When did you realise that you wanted to become an artist?
I was about 16. I’d always loved to paint and draw and was loving my art classes in high school. I had a brilliant teacher. It’s always just fascinated me, art history and the processes of drawing and painting… I never wanted to do anything else. I finished advanced art in high school, went straight to TAFE and worked two jobs while completing my Certificate in Visual Arts before moving to Canberra to complete my degree in Visual Arts at the Australian National University.
Can you tell us about your process?
I developed the processes that I still use today while studying painting, life drawing & art history at ANU (many years ago now)! I always start with a drawing from life, then enlarge this image onto a canvas and begin to wash the image in. Opaque areas of paint, patterns and lines all dance in and around each other as the painting comes to life. My paintings do seem to have minds of their own, quite often taking directions that I hadn’t anticipated! The “happy accidents” that occur when painting are all part of it for me. I love to play and experiment with acrylic, ink, gouache and watercolour paints.
Do you have a favourite photograph or painting?
I have always adored the work from the French Nabis Art Movement (1888 – 1900). Pierre Bonnard and Edouard Vuillard especially, I was lucky enough to see some of their paintings in Paris last year, which was beyond amazing!
I recently saw Bonnard’s ‘Nannies’ Promenade’ at GoMA’s Margaret Olley exhibition. It’s just beautiful, as was Margaret Olley’s work. For a colourist like myself, it was such a treat to see so many examples of her work in the flesh. Totally inspiring!
What's the inspiration behind the pieces you’re exhibiting?

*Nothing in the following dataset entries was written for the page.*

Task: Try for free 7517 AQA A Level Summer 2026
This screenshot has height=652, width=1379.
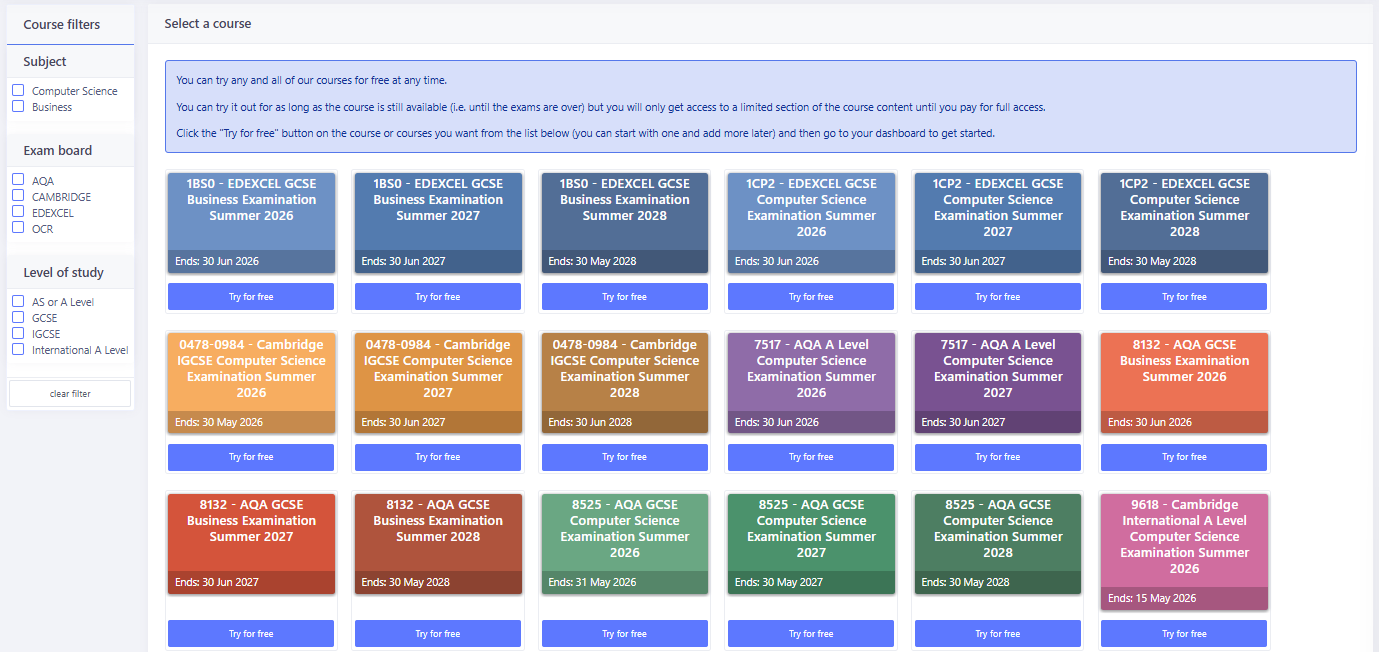Action: coord(811,457)
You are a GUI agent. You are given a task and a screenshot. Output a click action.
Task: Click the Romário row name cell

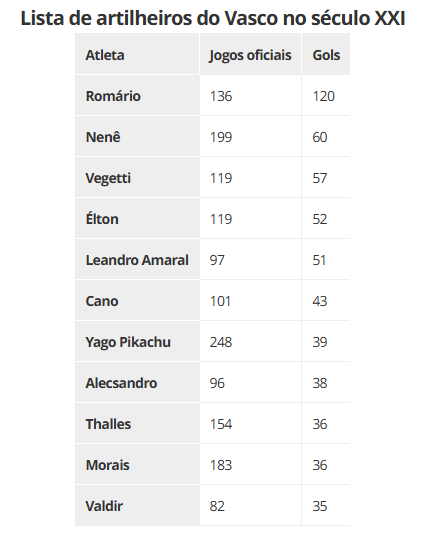[x=137, y=96]
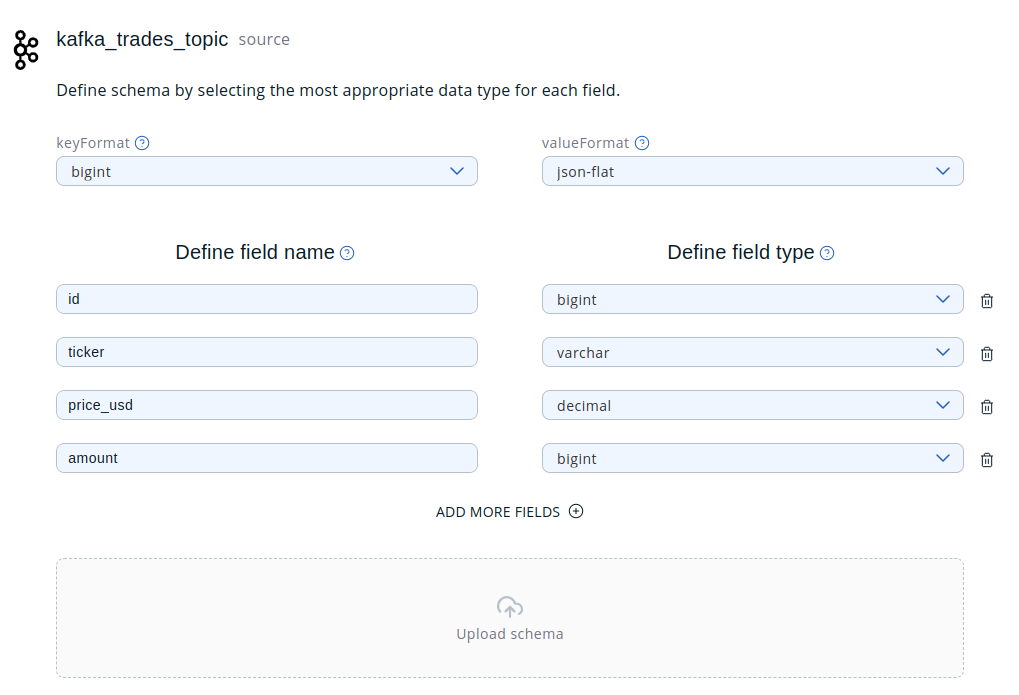Click the price_usd field name box
The image size is (1019, 695).
tap(266, 405)
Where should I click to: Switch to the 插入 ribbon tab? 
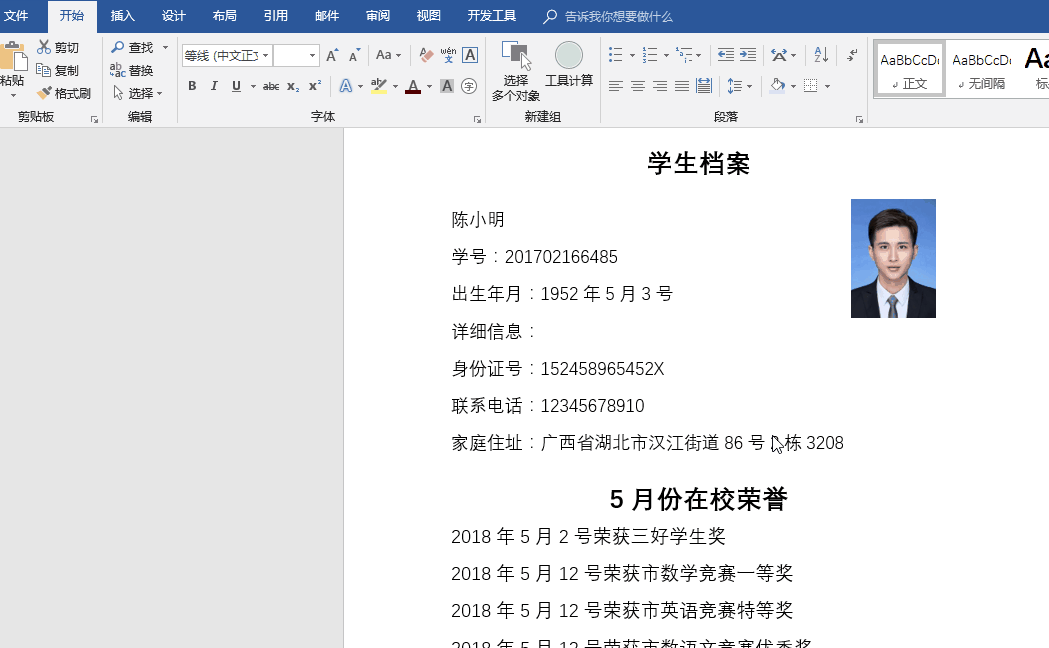[x=122, y=16]
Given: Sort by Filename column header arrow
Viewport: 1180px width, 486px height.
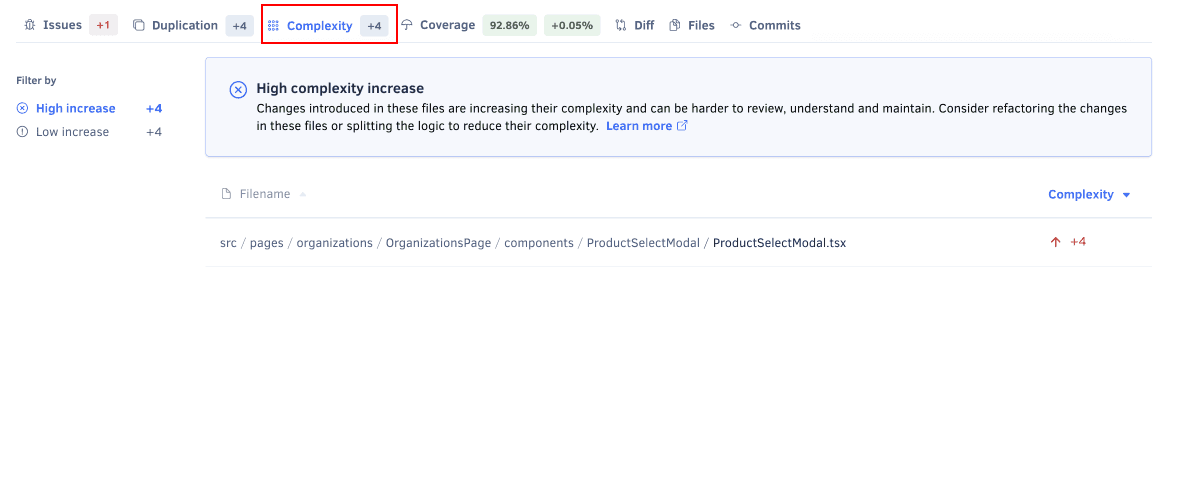Looking at the screenshot, I should pos(303,194).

Spring is in the air (I live in Brisbane, so spring’s been in the air for a while)! I’m inspired by the vibrancy of the colours here, such lush greens and vibrant blooms. This body of work is a celebration of spring and colour. I always pay homage to the artist’s I love when I paint as well. The flattening of my images comes from a fascination with Japanese woodblock prints, and I’m loving the work of Cressida Campbell – divine!
What are some of the things you’re loving at the moment?
I’m reading ‘Margaret Olley, A Generous Life’ (QAGOMA exhibition catalogue) & the ‘Outlander’ book series by Diana Gabaldon.
I love cooking and trying new recipes (the challenge is getting my four and eight-year-old to eat them!)
Regular brunches/nights out with girlfriends is very important. It's a chance to chat and share what’s happening in our lives.
What are your words of wisdom for younger artists?
No one gets it right straight away. Just keep practicing and trying new things with your art. You have to be dogged, and you have to be willing to work hard and not take yourself too seriously.